- Exercise description
Leave no line out; reproduce the listing exactly.
══════
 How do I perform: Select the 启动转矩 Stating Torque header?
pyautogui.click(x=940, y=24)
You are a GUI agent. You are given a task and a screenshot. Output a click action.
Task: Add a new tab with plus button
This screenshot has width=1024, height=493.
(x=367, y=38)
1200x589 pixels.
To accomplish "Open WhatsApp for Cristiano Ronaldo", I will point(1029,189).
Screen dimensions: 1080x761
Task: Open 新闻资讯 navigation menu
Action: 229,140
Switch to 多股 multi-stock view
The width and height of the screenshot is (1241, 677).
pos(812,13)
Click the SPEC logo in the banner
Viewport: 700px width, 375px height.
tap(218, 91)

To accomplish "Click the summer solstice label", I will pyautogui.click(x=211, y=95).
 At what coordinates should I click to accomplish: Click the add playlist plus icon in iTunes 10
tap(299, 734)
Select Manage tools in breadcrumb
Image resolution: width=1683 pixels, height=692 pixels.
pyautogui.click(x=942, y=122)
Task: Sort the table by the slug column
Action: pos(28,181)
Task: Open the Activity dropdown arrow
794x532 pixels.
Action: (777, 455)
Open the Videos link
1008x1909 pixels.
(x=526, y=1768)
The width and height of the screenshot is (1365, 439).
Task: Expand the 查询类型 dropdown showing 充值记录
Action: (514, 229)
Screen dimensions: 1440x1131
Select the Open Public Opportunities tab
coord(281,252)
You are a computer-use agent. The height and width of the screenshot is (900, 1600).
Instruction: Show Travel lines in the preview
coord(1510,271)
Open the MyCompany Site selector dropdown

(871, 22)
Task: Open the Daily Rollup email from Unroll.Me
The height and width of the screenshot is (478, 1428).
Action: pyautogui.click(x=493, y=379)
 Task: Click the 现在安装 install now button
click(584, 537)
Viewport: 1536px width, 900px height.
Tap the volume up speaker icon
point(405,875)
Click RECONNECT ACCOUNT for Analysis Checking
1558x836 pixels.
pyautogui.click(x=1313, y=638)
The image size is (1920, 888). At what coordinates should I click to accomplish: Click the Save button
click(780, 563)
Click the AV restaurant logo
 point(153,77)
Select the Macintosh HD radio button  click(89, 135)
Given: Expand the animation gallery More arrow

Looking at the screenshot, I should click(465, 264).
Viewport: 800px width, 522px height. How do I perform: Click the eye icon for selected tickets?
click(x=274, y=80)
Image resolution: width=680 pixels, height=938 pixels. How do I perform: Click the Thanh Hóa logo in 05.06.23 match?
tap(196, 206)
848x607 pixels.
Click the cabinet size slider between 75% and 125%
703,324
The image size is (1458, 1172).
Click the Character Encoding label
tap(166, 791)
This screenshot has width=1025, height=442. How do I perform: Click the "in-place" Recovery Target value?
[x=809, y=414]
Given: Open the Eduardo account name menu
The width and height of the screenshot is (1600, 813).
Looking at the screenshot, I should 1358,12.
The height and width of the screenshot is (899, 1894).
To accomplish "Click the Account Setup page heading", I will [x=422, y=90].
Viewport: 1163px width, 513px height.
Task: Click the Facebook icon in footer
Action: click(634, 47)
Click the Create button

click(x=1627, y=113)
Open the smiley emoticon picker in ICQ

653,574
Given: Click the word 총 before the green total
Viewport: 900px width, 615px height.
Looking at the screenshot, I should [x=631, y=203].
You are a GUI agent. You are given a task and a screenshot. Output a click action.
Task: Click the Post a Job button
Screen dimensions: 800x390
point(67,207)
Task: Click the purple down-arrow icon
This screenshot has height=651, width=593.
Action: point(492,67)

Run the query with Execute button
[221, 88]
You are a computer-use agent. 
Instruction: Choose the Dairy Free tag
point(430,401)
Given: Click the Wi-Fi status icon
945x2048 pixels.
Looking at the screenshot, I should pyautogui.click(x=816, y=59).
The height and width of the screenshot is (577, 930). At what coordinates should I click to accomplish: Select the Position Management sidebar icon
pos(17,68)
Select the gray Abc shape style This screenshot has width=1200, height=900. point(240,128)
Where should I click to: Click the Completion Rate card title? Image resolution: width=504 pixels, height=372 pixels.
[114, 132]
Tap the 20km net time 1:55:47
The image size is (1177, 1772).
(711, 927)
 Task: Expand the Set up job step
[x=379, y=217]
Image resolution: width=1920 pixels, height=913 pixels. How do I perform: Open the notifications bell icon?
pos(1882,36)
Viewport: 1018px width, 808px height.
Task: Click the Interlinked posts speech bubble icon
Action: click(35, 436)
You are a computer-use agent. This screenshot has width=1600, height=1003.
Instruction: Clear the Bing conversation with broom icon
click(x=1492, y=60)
══════
- Completed exercise
 How do I perform: Select the 启动转矩 Stating Torque header?
pyautogui.click(x=940, y=24)
You are a GUI agent. You are given a task and a screenshot. Output a click action.
Task: Add a new tab with plus button
This screenshot has width=1024, height=493.
(x=367, y=38)
1200x589 pixels.
To accomplish "Open WhatsApp for Cristiano Ronaldo", I will point(1029,189).
Screen dimensions: 1080x761
Task: Open 新闻资讯 navigation menu
Action: 229,140
Switch to 多股 multi-stock view
The width and height of the screenshot is (1241, 677).
pos(812,13)
Click the SPEC logo in the banner
Viewport: 700px width, 375px height.
tap(218, 91)

To accomplish "Click the summer solstice label", I will pyautogui.click(x=211, y=95).
 At what coordinates should I click to accomplish: Click the add playlist plus icon in iTunes 10
tap(299, 734)
Select Manage tools in breadcrumb
Image resolution: width=1683 pixels, height=692 pixels.
pyautogui.click(x=942, y=122)
Task: Sort the table by the slug column
Action: pos(28,181)
Task: Open the Activity dropdown arrow
794x532 pixels.
Action: (777, 455)
Open the Videos link
1008x1909 pixels.
(x=526, y=1768)
The width and height of the screenshot is (1365, 439).
Task: Expand the 查询类型 dropdown showing 充值记录
Action: (514, 229)
Screen dimensions: 1440x1131
Select the Open Public Opportunities tab
coord(281,252)
You are a computer-use agent. The height and width of the screenshot is (900, 1600).
Instruction: Show Travel lines in the preview
coord(1510,271)
Open the MyCompany Site selector dropdown

(871, 22)
Task: Open the Daily Rollup email from Unroll.Me
The height and width of the screenshot is (478, 1428).
Action: pyautogui.click(x=493, y=379)
 Task: Click the 现在安装 install now button
click(584, 537)
Viewport: 1536px width, 900px height.
Tap the volume up speaker icon
point(405,875)
Click RECONNECT ACCOUNT for Analysis Checking
1558x836 pixels.
pyautogui.click(x=1313, y=638)
The image size is (1920, 888). At what coordinates should I click to accomplish: Click the Save button
click(780, 563)
Click the AV restaurant logo
 point(153,77)
Select the Macintosh HD radio button  click(89, 135)
Given: Expand the animation gallery More arrow

Looking at the screenshot, I should click(465, 264).
Viewport: 800px width, 522px height. How do I perform: Click the eye icon for selected tickets?
click(x=274, y=80)
Image resolution: width=680 pixels, height=938 pixels. How do I perform: Click the Thanh Hóa logo in 05.06.23 match?
tap(196, 206)
848x607 pixels.
Click the cabinet size slider between 75% and 125%
703,324
The image size is (1458, 1172).
Click the Character Encoding label
tap(166, 791)
This screenshot has width=1025, height=442. How do I perform: Click the "in-place" Recovery Target value?
[x=809, y=414]
Given: Open the Eduardo account name menu
The width and height of the screenshot is (1600, 813).
Looking at the screenshot, I should 1358,12.
The height and width of the screenshot is (899, 1894).
To accomplish "Click the Account Setup page heading", I will [x=422, y=90].
Viewport: 1163px width, 513px height.
Task: Click the Facebook icon in footer
Action: click(634, 47)
Click the Create button

click(x=1627, y=113)
Open the smiley emoticon picker in ICQ

653,574
Given: Click the word 총 before the green total
Viewport: 900px width, 615px height.
Looking at the screenshot, I should [x=631, y=203].
You are a GUI agent. You are given a task and a screenshot. Output a click action.
Task: Click the Post a Job button
Screen dimensions: 800x390
point(67,207)
Task: Click the purple down-arrow icon
This screenshot has height=651, width=593.
Action: point(492,67)

Run the query with Execute button
[221, 88]
You are a computer-use agent. 
Instruction: Choose the Dairy Free tag
point(430,401)
Given: Click the Wi-Fi status icon
945x2048 pixels.
Looking at the screenshot, I should pyautogui.click(x=816, y=59).
The height and width of the screenshot is (577, 930). At what coordinates should I click to accomplish: Select the Position Management sidebar icon
pos(17,68)
Select the gray Abc shape style This screenshot has width=1200, height=900. point(240,128)
Where should I click to: Click the Completion Rate card title? Image resolution: width=504 pixels, height=372 pixels.
[114, 132]
Tap the 20km net time 1:55:47
The image size is (1177, 1772).
(711, 927)
 Task: Expand the Set up job step
[x=379, y=217]
Image resolution: width=1920 pixels, height=913 pixels. How do I perform: Open the notifications bell icon?
pos(1882,36)
Viewport: 1018px width, 808px height.
Task: Click the Interlinked posts speech bubble icon
Action: click(35, 436)
You are a computer-use agent. This screenshot has width=1600, height=1003.
Instruction: Clear the Bing conversation with broom icon
click(x=1492, y=60)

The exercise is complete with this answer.